A unit of Navy SEAL practiced a raid on a house built in the U.S., similar to one in which Usama was living. SEAL (SEa, Air, Land) is a force of the U.S. Navy for special missions. It was chosen for a special reason. President Obama did not want to involve any army unit in Afghanistan because that would have allowed Gen. David Petraeus to take credit. (Petraeus has ambition to become the Republican candidate against Obama in presidential election next year.)
Despite much preparation, Americans lost a helicopter due to mechanical failure. If they had somehow lost the other one too, they would have asked us to rescue them and take them back to their base. So much for the capability of the biggest military machine in the world.
Finally, the U.S. had its day. It did what it does best: defeating a defenseless enemy. (America has never attacked any country that had even a minimal ability to hit back. It invaded Iraq and Afghanistan but will never attack Iran or North Korea.)
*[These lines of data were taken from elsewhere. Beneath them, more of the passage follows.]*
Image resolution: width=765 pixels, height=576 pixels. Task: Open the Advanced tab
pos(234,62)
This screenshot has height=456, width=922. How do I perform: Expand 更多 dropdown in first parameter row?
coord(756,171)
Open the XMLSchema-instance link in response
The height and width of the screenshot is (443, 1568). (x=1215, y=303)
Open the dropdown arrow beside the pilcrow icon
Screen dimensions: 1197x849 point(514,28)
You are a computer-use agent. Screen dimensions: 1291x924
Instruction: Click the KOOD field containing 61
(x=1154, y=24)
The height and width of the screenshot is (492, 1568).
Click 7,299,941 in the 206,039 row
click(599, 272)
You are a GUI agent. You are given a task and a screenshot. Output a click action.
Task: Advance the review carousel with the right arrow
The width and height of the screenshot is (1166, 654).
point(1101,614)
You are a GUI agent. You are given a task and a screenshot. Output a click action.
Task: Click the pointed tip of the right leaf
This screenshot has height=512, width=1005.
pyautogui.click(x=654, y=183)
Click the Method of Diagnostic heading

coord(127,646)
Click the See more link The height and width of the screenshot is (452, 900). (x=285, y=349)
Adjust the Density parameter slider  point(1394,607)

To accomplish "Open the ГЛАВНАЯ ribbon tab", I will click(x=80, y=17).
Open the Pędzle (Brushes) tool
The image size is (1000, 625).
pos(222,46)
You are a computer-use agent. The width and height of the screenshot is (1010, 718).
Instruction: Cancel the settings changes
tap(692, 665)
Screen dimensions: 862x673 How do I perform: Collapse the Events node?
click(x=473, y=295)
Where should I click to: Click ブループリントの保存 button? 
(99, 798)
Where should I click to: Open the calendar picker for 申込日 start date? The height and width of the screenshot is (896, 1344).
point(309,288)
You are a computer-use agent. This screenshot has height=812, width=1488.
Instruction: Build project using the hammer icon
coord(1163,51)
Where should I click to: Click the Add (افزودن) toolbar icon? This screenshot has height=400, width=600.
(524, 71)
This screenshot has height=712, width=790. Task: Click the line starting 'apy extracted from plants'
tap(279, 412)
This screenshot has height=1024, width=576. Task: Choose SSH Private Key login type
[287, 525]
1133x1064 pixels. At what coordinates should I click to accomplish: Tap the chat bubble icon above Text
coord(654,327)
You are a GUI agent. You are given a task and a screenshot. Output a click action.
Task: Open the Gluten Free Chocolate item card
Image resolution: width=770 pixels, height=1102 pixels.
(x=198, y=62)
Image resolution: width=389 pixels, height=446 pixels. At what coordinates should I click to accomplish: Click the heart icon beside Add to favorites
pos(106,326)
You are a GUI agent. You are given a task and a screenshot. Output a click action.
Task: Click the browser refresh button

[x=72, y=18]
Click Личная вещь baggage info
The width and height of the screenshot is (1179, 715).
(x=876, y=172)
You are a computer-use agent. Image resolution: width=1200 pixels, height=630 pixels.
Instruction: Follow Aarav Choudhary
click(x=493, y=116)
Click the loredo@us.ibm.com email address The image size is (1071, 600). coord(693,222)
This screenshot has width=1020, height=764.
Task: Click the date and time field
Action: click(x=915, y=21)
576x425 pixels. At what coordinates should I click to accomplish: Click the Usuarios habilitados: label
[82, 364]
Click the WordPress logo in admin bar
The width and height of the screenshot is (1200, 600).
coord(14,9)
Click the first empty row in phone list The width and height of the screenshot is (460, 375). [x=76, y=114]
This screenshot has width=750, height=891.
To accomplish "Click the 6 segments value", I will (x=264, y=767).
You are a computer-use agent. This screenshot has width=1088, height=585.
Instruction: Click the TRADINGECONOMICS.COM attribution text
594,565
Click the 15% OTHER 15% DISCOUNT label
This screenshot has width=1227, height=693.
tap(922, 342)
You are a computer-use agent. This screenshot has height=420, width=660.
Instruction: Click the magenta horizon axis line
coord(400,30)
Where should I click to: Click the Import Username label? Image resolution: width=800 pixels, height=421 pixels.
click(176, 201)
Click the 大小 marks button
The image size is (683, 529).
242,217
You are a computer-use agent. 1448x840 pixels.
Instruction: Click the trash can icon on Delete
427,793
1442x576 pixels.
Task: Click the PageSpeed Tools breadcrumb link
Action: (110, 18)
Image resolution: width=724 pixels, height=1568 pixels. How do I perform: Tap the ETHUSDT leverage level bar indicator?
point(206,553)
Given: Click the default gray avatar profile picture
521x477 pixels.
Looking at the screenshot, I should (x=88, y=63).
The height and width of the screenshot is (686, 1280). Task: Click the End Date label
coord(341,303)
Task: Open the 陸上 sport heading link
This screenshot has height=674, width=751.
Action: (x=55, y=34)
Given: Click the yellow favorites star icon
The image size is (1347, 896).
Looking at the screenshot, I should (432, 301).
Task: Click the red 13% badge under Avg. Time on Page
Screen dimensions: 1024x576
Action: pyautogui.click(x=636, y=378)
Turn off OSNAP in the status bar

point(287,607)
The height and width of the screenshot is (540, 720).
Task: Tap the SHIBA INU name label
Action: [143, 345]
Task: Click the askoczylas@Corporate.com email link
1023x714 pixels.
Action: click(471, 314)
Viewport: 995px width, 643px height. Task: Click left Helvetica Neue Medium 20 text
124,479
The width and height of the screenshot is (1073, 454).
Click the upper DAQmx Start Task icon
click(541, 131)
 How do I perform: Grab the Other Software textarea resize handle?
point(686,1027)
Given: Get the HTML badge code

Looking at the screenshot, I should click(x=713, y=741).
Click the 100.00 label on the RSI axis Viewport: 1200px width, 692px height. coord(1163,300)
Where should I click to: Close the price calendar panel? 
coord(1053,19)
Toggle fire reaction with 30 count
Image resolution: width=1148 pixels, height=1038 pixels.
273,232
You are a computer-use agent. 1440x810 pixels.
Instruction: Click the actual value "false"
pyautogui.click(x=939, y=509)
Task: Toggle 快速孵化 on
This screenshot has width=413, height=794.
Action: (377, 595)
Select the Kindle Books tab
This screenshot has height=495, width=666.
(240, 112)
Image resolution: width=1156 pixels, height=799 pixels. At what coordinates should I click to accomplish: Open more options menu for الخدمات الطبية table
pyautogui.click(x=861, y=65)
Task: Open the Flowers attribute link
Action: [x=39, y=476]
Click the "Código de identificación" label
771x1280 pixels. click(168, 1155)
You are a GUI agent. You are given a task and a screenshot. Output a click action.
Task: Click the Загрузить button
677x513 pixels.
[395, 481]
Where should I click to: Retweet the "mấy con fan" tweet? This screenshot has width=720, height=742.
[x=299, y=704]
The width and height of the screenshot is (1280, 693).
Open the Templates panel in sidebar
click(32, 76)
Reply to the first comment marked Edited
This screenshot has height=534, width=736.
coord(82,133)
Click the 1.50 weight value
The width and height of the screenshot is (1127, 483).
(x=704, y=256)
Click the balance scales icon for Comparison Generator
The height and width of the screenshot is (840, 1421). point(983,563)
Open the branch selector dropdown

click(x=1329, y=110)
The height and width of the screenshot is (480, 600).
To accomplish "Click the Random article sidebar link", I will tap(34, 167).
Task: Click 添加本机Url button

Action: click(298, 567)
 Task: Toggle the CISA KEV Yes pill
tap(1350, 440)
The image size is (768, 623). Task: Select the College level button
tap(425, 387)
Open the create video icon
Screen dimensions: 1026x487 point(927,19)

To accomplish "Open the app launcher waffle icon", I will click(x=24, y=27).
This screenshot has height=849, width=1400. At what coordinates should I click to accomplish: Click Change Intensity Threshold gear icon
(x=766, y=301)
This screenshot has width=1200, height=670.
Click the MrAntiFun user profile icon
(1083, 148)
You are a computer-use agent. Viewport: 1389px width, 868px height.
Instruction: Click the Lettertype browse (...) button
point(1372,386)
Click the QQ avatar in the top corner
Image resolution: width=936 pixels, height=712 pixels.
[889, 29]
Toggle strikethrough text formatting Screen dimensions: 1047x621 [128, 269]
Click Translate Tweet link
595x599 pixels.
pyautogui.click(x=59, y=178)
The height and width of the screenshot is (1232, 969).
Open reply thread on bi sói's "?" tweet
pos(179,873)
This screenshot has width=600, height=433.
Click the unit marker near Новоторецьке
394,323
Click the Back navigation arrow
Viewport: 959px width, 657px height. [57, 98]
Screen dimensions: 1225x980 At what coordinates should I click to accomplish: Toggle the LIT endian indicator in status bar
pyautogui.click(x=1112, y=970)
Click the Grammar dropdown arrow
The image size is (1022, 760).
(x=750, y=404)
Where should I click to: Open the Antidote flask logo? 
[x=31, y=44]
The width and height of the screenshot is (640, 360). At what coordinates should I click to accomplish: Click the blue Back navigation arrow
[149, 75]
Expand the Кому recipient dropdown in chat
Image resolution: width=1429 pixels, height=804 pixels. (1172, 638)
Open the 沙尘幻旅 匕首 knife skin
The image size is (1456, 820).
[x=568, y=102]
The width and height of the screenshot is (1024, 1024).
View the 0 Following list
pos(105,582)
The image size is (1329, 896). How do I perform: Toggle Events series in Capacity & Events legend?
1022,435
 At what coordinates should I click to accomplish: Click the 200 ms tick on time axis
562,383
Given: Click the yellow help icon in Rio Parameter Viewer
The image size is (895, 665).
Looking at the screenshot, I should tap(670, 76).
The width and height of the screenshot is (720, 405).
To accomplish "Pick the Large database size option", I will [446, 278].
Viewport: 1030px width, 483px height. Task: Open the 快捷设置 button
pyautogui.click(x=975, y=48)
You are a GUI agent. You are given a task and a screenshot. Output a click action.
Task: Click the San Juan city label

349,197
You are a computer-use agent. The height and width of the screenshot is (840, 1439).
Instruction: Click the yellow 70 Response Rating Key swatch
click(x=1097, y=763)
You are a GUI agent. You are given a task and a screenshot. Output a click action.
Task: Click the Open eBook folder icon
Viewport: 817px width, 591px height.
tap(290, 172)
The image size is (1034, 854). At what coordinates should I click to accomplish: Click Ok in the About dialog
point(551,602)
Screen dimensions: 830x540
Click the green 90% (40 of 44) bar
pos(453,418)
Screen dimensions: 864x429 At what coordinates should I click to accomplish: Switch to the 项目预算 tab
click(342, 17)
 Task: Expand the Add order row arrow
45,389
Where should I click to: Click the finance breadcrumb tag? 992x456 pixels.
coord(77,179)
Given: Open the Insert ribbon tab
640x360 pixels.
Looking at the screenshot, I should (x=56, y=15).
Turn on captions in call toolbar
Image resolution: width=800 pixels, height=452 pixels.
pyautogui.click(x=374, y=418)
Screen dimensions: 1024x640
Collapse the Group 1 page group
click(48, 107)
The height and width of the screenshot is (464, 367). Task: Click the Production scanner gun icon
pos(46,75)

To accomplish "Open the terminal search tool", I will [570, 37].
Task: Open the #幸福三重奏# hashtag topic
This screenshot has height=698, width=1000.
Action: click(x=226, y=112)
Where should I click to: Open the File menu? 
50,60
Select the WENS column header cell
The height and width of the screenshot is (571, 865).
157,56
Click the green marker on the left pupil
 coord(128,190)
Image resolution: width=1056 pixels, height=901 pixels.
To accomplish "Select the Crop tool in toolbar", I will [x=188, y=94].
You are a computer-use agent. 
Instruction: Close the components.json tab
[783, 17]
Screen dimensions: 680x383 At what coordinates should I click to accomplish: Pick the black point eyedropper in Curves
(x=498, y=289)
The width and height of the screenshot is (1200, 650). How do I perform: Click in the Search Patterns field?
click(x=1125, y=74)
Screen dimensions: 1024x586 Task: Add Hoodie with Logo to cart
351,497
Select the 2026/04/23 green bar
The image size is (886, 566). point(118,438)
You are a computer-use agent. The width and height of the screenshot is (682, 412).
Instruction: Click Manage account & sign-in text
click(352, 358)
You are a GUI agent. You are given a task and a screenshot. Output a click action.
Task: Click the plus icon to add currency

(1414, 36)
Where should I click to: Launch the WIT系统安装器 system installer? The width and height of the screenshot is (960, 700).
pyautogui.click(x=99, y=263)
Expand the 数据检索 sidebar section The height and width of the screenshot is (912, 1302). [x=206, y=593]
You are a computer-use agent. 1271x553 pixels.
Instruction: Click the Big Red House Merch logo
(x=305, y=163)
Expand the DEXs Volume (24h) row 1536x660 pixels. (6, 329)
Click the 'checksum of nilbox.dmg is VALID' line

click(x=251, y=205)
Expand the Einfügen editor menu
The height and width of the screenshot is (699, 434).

Usama’s time was over. After some daring acts in the early days, his people, after 9/11, only provided excuses to Americans to cause immense harm to Muslims, especially us, while, under an unholy understanding, not exploding even a cracker in the U.S. itself so that it does not hunt him vigorously. Usama is a hero to the enemies of America but a villain to those who suffered because of him.
Rather than facing death as a valiant mujahid, Usama decided to run away from it. Instead of a final open clash with Americans at a place of his choice, with world cameras recording his last glorious moments, he wanted to leave secretly for Yemen. He wanted to go across the Arabian Sea to save his life but, as the luck would have it, ended up at its bottom.